A sample of 102 children (54 boys and 48 girls; 7–13 years) completed a set of 12 activities (randomly selected from a pool of 24 activities) in a random order. Activities were predetermined and ranged from sedentary to vigorous intensities. Participant’s energy expenditure was measured using a portable indirect calorimetry system, Oxycon mobile. Measured minute-by-minute VO2 values (i.e., ml/kg/min) were converted to an adult- or child-MET value using the standard 3.5 ml/kg/min or the estimated child resting metabolic rate, respectively. Classification agreement was examined for both the “standard” (1.5 adult-METs) and an “adjusted” (2.0 adult-METs) MET-derived threshold for classifying sedentary behavior. Alternatively, we also tested the classification accuracy of a 1.5 child-MET threshold. Classification accuracy of sedentary activities was evaluated relative to the predetermined intensity categorization using receiver operator characteristic curves.

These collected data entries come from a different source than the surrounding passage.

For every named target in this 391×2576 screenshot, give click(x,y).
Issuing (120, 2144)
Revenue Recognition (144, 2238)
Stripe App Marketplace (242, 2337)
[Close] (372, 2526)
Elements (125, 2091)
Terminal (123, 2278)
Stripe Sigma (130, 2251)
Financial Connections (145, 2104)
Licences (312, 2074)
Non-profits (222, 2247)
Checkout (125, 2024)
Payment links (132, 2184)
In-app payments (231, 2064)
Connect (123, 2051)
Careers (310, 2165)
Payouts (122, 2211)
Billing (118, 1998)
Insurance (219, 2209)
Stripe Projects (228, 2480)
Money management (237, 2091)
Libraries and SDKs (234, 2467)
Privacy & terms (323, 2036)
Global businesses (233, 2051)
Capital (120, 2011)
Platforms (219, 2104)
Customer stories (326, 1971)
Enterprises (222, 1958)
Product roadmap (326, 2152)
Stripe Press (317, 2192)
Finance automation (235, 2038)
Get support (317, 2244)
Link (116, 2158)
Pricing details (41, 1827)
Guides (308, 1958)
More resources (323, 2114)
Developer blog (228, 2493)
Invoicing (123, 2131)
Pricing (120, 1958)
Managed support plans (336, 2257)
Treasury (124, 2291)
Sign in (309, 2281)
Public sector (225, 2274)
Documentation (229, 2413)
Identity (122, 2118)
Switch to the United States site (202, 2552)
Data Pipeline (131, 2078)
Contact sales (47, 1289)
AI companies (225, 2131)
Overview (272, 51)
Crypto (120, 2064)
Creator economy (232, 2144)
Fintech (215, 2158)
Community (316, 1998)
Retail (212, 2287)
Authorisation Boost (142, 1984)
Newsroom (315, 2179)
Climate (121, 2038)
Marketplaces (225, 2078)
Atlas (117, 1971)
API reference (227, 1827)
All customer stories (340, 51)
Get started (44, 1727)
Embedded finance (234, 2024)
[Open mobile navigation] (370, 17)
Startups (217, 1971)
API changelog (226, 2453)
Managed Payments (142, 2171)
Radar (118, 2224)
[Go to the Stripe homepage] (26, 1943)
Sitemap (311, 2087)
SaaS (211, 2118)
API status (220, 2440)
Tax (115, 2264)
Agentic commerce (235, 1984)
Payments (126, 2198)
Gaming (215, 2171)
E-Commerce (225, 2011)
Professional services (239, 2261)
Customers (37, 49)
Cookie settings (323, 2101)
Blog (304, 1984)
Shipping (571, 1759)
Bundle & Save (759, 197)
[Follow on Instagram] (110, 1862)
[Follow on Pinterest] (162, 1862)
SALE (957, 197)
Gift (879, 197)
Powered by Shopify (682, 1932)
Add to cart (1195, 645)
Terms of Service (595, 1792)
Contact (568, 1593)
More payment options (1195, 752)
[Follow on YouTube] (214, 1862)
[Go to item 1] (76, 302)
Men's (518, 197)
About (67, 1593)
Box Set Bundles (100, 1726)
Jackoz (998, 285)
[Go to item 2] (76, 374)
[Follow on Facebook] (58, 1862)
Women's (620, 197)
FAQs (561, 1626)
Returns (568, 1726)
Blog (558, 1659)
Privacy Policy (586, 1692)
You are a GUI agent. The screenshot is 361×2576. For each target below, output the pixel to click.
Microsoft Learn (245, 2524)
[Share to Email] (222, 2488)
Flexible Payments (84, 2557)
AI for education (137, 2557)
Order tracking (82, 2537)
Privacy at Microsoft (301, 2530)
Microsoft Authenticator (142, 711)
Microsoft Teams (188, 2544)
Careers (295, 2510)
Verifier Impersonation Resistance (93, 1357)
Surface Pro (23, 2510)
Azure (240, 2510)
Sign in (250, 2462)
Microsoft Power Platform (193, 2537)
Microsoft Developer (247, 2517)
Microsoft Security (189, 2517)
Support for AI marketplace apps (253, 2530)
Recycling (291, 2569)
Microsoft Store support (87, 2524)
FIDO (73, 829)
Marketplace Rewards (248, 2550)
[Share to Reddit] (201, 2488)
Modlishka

There were clear improvements in the classification accuracy for sedentary activities when a threshold of 2.0 adult-METs was used instead of 1.5 METs (Se1.5 METs = 4.7 %, Sp1.5 METs = 100.0 %; Se2.0 METs = 36.9 %, Sp2.0 METs = 100.0 %). The use of child-METs while maintaining the 1.5 threshold also resulted in improvements in classification (Se = 45.1 %, Sp = 100.0 %).


Adult-MET thresholds are not appropriate for children when classifying sedentary activities. Classification accuracy for identifying sedentary activities was improved when either an adult-MET of 2.0 or a child-MET of 1.5 was used.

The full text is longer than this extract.